▸ Action item: For the data below, restate word for word only the lines from the line containing "Правительство выделит помощь" through the line containing "Профсоюзы предлагают отменить", both ends included.
::::
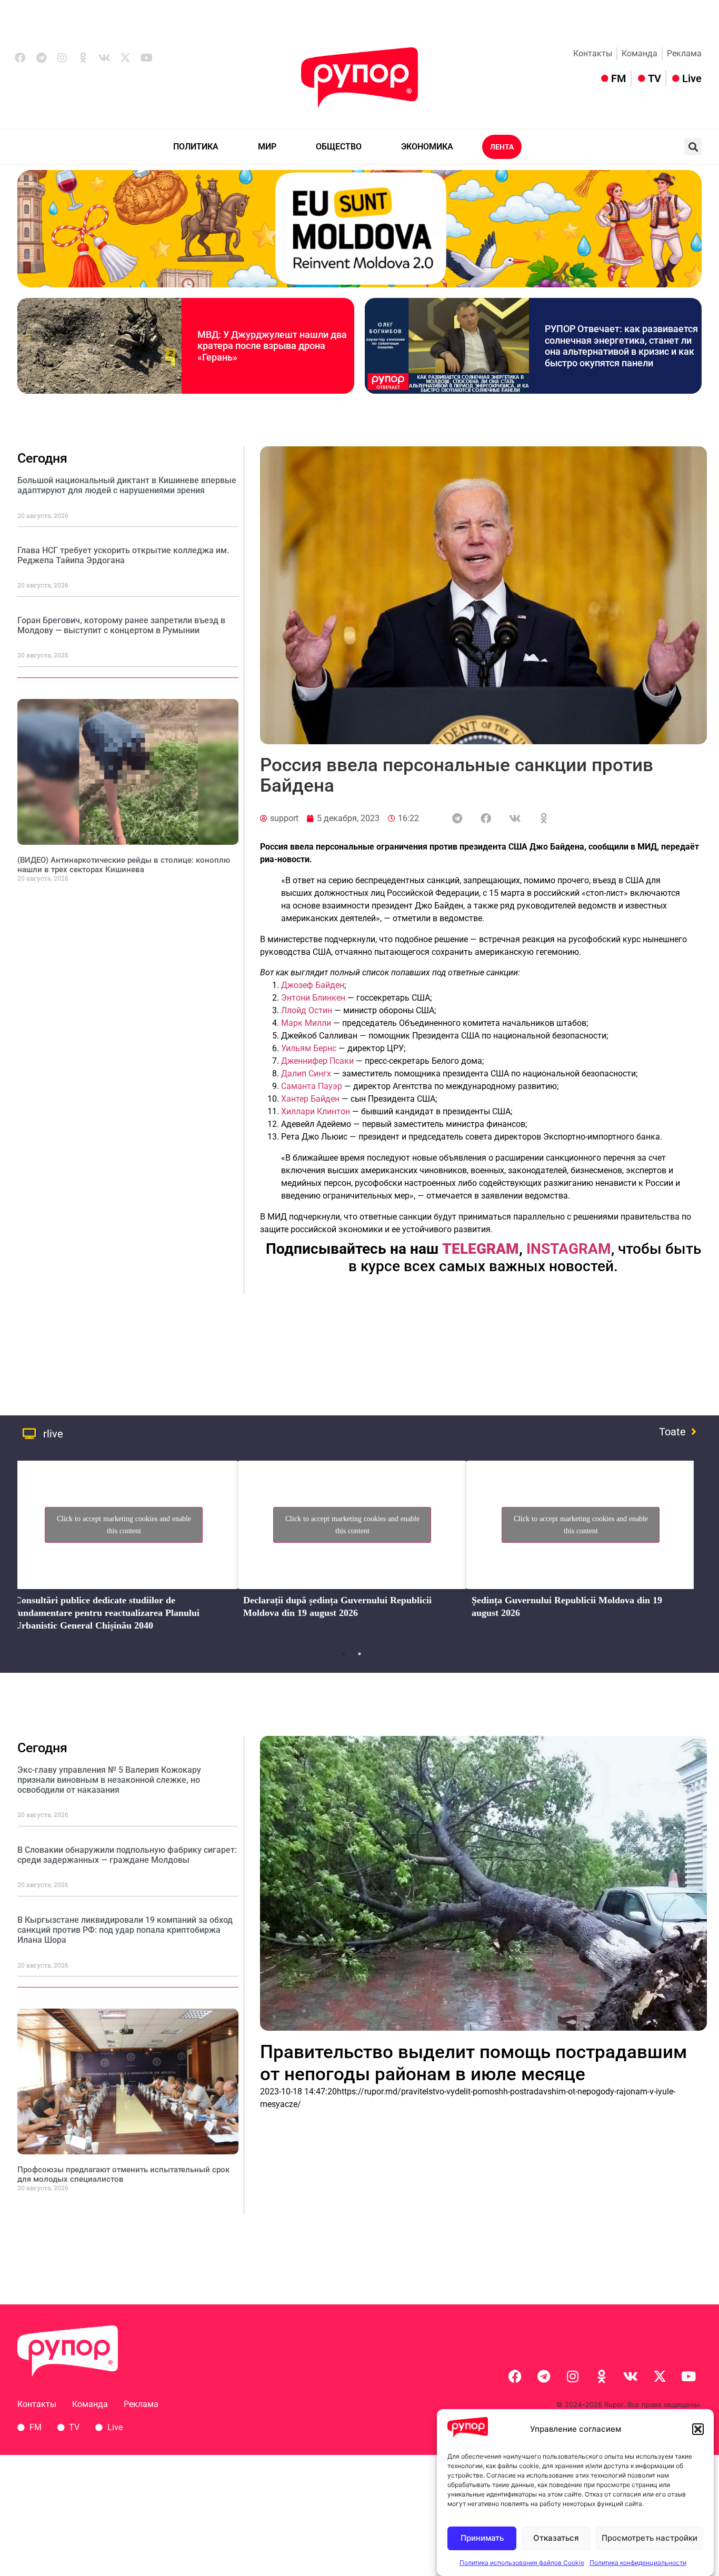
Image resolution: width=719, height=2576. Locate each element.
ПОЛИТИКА (195, 147)
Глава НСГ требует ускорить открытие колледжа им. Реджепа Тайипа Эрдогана (123, 555)
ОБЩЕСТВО (339, 147)
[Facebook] (20, 57)
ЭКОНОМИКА (427, 147)
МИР (267, 147)
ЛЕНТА (502, 147)
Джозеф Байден (312, 985)
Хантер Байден (310, 1099)
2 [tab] (359, 1654)
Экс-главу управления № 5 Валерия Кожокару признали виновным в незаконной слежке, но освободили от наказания (109, 1780)
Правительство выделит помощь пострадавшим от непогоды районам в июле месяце (473, 2063)
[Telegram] (41, 57)
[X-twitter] (125, 57)
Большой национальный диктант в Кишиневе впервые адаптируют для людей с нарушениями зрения (126, 485)
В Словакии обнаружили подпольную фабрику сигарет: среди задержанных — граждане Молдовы (127, 1855)
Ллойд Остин (306, 1010)
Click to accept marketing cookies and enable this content (124, 1525)
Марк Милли (306, 1023)
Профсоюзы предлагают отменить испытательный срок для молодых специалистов (123, 2174)
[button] (698, 2429)
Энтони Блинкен (313, 998)
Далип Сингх (306, 1074)
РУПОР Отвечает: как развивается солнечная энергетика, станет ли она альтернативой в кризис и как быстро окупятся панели (621, 345)
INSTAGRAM (568, 1248)
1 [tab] (343, 1654)
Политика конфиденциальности (638, 2563)
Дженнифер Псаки (317, 1061)
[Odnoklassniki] (83, 57)
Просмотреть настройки (649, 2538)
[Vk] (104, 57)
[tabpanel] (123, 1549)
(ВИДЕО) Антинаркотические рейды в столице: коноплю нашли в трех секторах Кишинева (123, 864)
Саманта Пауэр (311, 1086)
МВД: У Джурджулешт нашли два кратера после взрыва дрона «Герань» (272, 346)
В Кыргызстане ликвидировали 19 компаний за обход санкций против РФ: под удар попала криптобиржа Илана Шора (125, 1930)
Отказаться (556, 2538)
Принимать (482, 2538)
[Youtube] (146, 57)
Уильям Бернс (308, 1048)
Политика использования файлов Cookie (522, 2563)
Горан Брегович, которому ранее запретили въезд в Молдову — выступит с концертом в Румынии (121, 625)
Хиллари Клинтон (315, 1111)
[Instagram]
::::
▸ Answer section:
Правительство выделит помощь пострадавшим от непогоды районам в июле месяце (473, 2063)
[Telegram] (41, 57)
[X-twitter] (125, 57)
Большой национальный диктант в Кишиневе впервые адаптируют для людей с нарушениями зрения (126, 485)
В Словакии обнаружили подпольную фабрику сигарет: среди задержанных — граждане Молдовы (127, 1855)
Ллойд Остин (306, 1010)
Click to accept marketing cookies and enable this content (124, 1525)
Марк Милли (306, 1023)
Профсоюзы предлагают отменить испытательный срок для молодых специалистов (123, 2174)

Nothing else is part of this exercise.